# Muzzleloader bullet drop



## kingfishcam

Using a typical inline, .50 cal muzzleloader with a 240 xtp sabot, 150 grains of pyrodex, what could I expect for drop at 200 yards if I have a 100 yard zero?

Should this setup be set at 1.5" high at 100 yards instead?


----------



## lumpy

best bet is to call hornady direct. they have balistic chart to tell you. If you are planning on going from 100 out to 200 yards I would seriously consider changing over to the hornady SST load.


----------



## UP Ed

Go to http://www.hornady.com to get info on the XTP or other sabot you are using. (I agree with Lumpy on the SST's.) Get velocity figures from your chronograph or http://www.hodgdon.com has velocity for 777 and Pyrodex up to 100g. Then once you have all the numbers together, go to http://www.biggameinfo.com/BalCalc.aspx and plug the numbers in and you can print out you own ballistic info for what zero you like.

-Ed


----------



## Swamp Monster

There is only one way to answer your question, and one way only. Go shoot the gun at the ranges you plan to use the gun! There is no such thing as the typical inline, they are all different, different barrel lengths, different bore dimensions..some tighter, some looser etc. Never, ever rely on published ballistics from a manufacturer or a web site. The only way you wil know what the actual drop is, and how best to site your gun in at 100 yards is to shoot it. 
A chronograph can come in handy as well, but it is not necessary to correctly site in you muzzleloader. 
I have a general idea that that stubby 240 gr XTP will need to sighted in somewhere in the 4" to 5" high range at 100 yards.....just a guess. The Ballistic Coefficient and Sectional Density of that load are poor at best, and not ideal for longrange shooting. There are far better choices for long range bullets on the market. Prbullets, SST's and Shockwaves are some examples. And really, heavier bullets in the 300 grain range are ideal for long range, despite what most people think. In muzzleloaders, they typically have better BC's than many light bullets and they shed velocity slower...at longer ranges they are moving almost as fast as the lighter bullet (say 300 gr vs 250gr) and they are packing more energy.

* **Data lines**
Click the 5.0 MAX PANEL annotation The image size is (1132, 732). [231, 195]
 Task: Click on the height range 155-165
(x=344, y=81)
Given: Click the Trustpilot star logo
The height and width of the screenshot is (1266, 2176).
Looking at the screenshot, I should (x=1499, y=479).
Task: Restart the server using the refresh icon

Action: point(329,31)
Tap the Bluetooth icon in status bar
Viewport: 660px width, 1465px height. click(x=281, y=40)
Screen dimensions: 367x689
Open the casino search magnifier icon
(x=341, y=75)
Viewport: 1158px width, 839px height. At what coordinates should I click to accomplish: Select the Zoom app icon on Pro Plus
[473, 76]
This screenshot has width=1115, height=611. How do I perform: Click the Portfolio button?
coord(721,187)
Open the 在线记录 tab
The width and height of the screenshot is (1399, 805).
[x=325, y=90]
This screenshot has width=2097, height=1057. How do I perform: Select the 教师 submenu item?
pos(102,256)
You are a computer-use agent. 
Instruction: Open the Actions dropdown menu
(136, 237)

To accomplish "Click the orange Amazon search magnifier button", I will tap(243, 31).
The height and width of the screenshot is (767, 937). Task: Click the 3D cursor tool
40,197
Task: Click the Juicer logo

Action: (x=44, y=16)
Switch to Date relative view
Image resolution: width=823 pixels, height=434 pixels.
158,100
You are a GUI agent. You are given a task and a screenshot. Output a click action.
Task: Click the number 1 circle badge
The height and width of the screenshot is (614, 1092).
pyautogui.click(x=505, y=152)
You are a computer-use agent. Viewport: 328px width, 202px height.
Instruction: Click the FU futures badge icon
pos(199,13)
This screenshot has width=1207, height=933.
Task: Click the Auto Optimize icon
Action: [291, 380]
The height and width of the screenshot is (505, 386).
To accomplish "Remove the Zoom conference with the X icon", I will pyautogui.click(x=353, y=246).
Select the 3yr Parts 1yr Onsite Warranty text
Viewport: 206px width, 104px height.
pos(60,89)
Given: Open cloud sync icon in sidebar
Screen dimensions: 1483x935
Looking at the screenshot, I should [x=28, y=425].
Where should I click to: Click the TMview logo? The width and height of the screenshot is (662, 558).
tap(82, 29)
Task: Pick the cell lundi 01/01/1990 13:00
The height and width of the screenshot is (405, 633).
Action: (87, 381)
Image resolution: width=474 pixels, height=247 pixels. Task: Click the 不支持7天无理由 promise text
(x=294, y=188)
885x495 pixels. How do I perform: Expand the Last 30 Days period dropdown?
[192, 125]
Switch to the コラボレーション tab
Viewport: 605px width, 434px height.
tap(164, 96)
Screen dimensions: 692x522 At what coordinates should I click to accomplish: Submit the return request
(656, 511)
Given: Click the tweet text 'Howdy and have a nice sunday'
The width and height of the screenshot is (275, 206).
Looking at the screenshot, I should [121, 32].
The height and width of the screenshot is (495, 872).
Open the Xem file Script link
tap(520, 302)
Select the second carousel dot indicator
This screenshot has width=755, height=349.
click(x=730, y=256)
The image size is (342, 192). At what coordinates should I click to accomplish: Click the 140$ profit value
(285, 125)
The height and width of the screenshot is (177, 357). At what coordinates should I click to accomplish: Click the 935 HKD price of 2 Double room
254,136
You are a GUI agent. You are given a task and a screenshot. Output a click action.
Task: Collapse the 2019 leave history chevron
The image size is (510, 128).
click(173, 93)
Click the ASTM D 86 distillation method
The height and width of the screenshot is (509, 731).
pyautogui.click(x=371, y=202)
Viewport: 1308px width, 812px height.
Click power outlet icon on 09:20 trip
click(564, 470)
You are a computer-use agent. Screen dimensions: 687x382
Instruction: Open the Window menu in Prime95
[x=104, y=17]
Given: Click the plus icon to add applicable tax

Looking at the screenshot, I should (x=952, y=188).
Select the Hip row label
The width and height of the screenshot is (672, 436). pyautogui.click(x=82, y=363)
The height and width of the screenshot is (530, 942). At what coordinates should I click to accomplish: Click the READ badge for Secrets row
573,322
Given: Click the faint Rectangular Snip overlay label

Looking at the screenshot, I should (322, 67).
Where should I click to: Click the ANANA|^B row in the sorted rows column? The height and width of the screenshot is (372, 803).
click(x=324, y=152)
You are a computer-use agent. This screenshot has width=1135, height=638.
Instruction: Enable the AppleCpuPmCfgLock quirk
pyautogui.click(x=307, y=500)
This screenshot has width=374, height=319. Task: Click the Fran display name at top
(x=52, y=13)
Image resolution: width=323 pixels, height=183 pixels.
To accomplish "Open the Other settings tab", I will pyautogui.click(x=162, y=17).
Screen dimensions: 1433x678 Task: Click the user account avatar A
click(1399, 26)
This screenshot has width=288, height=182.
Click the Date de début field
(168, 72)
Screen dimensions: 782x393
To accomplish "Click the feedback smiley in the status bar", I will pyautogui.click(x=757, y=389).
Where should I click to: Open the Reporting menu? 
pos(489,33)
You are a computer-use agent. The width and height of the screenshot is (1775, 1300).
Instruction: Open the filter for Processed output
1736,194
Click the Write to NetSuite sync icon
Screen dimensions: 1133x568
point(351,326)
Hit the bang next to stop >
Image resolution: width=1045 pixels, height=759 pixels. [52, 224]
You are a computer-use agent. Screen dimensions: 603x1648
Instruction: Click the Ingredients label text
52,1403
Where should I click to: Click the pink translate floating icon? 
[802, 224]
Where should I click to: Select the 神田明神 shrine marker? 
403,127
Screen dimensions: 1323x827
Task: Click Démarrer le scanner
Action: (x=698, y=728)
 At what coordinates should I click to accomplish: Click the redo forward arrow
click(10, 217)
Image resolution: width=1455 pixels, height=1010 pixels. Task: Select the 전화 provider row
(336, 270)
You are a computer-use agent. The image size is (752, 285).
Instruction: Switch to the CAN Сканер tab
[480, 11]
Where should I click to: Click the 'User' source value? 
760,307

* **CHALLENGES**
**1.** Reproduce the muzzleloader thread verbatim from "Using a typical" to "100 yards instead?".
**2.** Carry on the muzzleloader bullet drop thread from its final sentence.
The records are standalone material with no connection to the muzzleloader thread.

* **TASK ANSWERS**
**1.**
Using a typical inline, .50 cal muzzleloader with a 240 xtp sabot, 150 grains of pyrodex, what could I expect for drop at 200 yards if I have a 100 yard zero?

Should this setup be set at 1.5" high at 100 yards instead?

**2.**
----------



## kingfishcam

Great reply's!
I agree, shooting is the only way to tell. I was just curious about muzzleloader ballistics. I have not shot my rifle past 100 yards, but I now have areas where 200 yards would be common.

I will also chrono 100 and 150 grains to see what the fps looks like.

SST's are in the future, reading good things about them!


----------



## grafik0117

I found a chart describing bullet drop between 100 and 200 yards compiled by Toby Bridges. He took nearly 600 shots with 20 different bullets using 100 grains of 777 FFFg. Here is the link: 
www.hpmuzzleloading.com/Technical.html 

In summary, he ranks them by drop as follows:
5.25" - 195-gr. PR .357 Dead Center
6.90" - 260-gr. PR .400 Dead Center
7.30" - 240-gr. PR .400 Dead Center
7.40" - 260-gr. PR .400 Extreme Elite HP
7.50" - 300-gr. PR .430 Dead Center
7.90" - 240-gr. PR .400 Extreme Elite HP
8.85" - 340-gr. PR .451 Dead Center
9.70" - 250-gr. Parker .451 Ballistic Extreme
9.90" - 250-gr. Barnes .451 TMZ
10.8" - 250-gr. Hornady .452 SST
11.2" - 275-gr. Parker .451 Ballistic Extreme
11.5" - 290-gr. Barnes .451 TMZ
11.8" - 245-gr. Barnes .451 Spit-Fire
12.3" - 300-gr. Hornady .452 SST
12.9" - 285-gr. Barnes .451 Spit-Fire
13.8" - 295-gr. Power Belt .499
14.9" - 223-gr. Power Belt .499
15.9" - 260-gr. Harvester Muzzleloading .451 Scorpion Hollow Point
18.7" - 250-gr. Hornady .452 XTP Hollow Point
21.2" - 300-gr. Hornady .452 XTP Hollow Point

I found the PR Dead Center and Extreme Elite HP bullets here:
http://www.muzzleloadingbullets.com/


----------



## ENCORE

kingfishcam said:


> Great reply's!
> I agree, shooting is the only way to tell. I was just curious about muzzleloader ballistics. I have not shot my rifle past 100 yards, but I now have areas where 200 yards would be common.
> 
> I will also chrono 100 and 150 grains to see what the fps looks like.
> 
> SST's are in the future, reading good things about them!


Plain and simple........ if you want a bullet that works, why isn't Barnes in your future?

(Can't believe I beat Swamp to it :lol


----------



## Jim..47

ENCORE said:


> Plain and simple........ if you want a bullet that works, why isn't Barnes in your future?
> 
> (Can't believe I beat Swamp to it :lol


Not disputing your Barnes bullets as I know you are very knowledgable in muzzleloading, but would you mind a simple explaination of why Barnes? According to the chart they are only middle of the road in drop, so there must be another reason.

Also, if someone chooses to not shoot pointed bullets such as these could you recommend what they should consider?


----------



## Cpt.Chaos

Jim..47 said:


> Not disputing your Barnes bullets as I know you are very knowledgable in muzzleloading, but would you mind a simple explaination of why Barnes? According to the chart they are only middle of the road in drop, so there must be another reason.


Terminal performance.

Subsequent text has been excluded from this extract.